Este querubín del arroyo tiene a veces camisa, pero entonces es la única; usa a veces zapatos, pero no siempre con suela; tiene a veces casa, y la ama, porque en ella encuentra a su madre; pero prefiere la calle, porque en ella encuentra la libertad. Sus juegos son peculiares. Su trabajo con­siste en proporcionar coches de alquiler, bajar el estribo de los carruajes, establecer pasos de una acera a otra en los días de mucha lluvia, lo que él llama "hacer el Puente de las Artes"; también pre­gonar los discursos de la autoridad en favor del pueblo francés; ahondar las junturas del empedra­do. Tiene su moneda, que se compone de todos los pedazos de cobre que se encuentra en la calle. Esta curiosa moneda, llamada "hilacha", posee una cotización invariable entre esta bohemia infantil.

Tiene su propia fauna, que observa cuidado­samente por los rincones. Buscar salamandras en­tre las piedras es un placer extraordinario, y no menor lo es el de levantar el empedrado y ver correr las sabandijas.

Por la noche el pilluelo, gracias a algunas mo­nedas que siempre halla medio de procurarse, va al teatro, y allí se transfigura. También basta que él esté allí con su alegría, con su poderoso entu­siasmo, con sus aplausos, para que esa sala estre­cha, fétida, obscura, fea, malsana, repugnante, sea el paraíso.

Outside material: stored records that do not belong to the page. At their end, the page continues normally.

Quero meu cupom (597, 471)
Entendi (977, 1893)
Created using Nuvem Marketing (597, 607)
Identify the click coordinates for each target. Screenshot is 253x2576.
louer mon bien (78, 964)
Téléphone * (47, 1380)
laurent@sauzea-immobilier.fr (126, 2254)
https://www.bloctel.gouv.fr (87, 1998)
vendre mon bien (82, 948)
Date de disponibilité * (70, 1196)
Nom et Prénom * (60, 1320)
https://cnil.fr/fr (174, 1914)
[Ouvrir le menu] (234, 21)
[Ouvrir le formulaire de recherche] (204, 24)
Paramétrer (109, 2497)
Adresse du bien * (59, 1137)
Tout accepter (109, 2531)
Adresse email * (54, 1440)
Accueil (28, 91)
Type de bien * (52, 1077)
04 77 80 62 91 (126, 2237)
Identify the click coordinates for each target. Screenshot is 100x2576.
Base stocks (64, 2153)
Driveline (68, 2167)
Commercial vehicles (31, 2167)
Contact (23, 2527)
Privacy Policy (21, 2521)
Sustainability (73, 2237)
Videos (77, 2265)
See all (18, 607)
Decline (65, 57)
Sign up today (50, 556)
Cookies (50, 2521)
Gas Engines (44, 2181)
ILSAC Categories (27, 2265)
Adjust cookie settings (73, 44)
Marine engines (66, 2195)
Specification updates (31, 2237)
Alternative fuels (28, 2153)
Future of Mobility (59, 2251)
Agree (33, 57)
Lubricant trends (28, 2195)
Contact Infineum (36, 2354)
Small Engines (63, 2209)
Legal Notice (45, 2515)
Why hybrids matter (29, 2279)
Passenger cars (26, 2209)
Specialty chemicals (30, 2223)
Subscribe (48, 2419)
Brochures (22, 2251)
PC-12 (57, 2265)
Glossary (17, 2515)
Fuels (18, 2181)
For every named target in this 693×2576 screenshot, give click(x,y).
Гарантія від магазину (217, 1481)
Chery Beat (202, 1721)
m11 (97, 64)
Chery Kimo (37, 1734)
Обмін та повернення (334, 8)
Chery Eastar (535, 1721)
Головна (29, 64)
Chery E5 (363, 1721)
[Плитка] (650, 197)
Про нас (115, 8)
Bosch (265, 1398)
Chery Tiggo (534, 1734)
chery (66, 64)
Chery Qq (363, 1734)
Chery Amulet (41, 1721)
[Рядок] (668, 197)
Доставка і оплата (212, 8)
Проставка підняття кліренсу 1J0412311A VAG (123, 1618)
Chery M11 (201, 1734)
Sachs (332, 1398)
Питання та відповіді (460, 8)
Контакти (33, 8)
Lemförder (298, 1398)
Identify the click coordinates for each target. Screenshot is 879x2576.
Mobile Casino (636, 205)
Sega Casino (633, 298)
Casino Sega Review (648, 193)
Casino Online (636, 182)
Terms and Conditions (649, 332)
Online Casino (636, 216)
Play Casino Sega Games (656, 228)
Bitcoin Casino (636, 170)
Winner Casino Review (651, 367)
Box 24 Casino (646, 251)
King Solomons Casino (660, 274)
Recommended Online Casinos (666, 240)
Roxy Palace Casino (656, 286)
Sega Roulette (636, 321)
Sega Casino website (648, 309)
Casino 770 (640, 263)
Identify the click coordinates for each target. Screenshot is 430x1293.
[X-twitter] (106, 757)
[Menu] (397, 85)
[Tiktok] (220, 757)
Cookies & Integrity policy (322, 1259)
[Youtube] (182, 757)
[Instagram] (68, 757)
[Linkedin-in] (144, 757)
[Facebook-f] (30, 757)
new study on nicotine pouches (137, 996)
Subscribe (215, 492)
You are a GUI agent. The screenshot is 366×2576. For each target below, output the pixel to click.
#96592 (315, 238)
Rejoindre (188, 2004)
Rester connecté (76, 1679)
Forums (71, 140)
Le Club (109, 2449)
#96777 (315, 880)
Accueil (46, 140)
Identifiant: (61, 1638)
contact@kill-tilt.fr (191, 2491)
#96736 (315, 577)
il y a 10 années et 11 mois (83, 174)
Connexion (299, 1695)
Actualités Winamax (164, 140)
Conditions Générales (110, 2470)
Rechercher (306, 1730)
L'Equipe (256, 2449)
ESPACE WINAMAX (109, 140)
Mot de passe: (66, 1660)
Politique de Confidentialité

Este pequeño ser grita, se burla, se mueve, pelea; va vestido en harapos como un filósofo; pesca y caza en las cloacas, saca alegría de la inmundicia, aturde las calles con su locuacidad, husmea y muerde, silba y canta, aplaude a insulta, encuentra sin buscar, sabe lo que ignora, es loco hasta la sabiduría, poeta hasta la obscenidad, se revuelca en el estiércol, y sale de él cubierto de estrellas.

El pilluelo ama la ciudad y ama también la soledad; tiene mucho de sabio.

Cualquiera que vagabundee por las soledades contiguas a nuestros arrabales, que podrían lla­marse los limbos de París, descubre aquí y allá, en el rincón más abandonado, en el momento más inesperado, detrás de un seto poco tupido o en el ángulo de una lúgubre pared, grupos de niños malolientes, llenos de lodo y polvo, andrajosos, despeinados, que juegan coronados de florecillas: son los niños de familias pobres escapados de sus hogares. Allí viven lejos de toda mirada, bajo el dulce sol de primavera, arrodillados alrededor de un agujero hecho en la tierra, jugando a las boli­tas, disputando por un centavo, irresponsables, felices. Y, cuando os ven, se acuerdan de que tienen un trabajo, que les hace falta ganarse la vida, y os ofrecen en venta una vieja media de lana llena de abejorros, o un manojo de lilas. El encuentro con estos niños extraños es una de las experiencias más encantadoras, pero a la vez de las más dolorosas que ofrecen los alrededores de París.

Son niños que no pueden salir de la atmósfera parisiense, del mismo modo que los peces no pueden salir del agua. Respirar el aire de París conserva su alma.

El pilluelo parisiense es casi una casta. Pudie­ra decirse que se nace pilluelo, que no cualquiera, sólo por desearlo, es un pilluelo de París. ¿De qué arcilla está hecho? Del primer fango que se encuentre a mano. Un puñado de barro, un soplo, y he aquí a Adán. Sólo basta que Dios pase. Siem­pre ha pasado Dios junto al pilluelo.

El pilluelo es una gracia de la nación, y al mismo tiempo una enfermedad; una enfermedad que es preciso curar con la luz.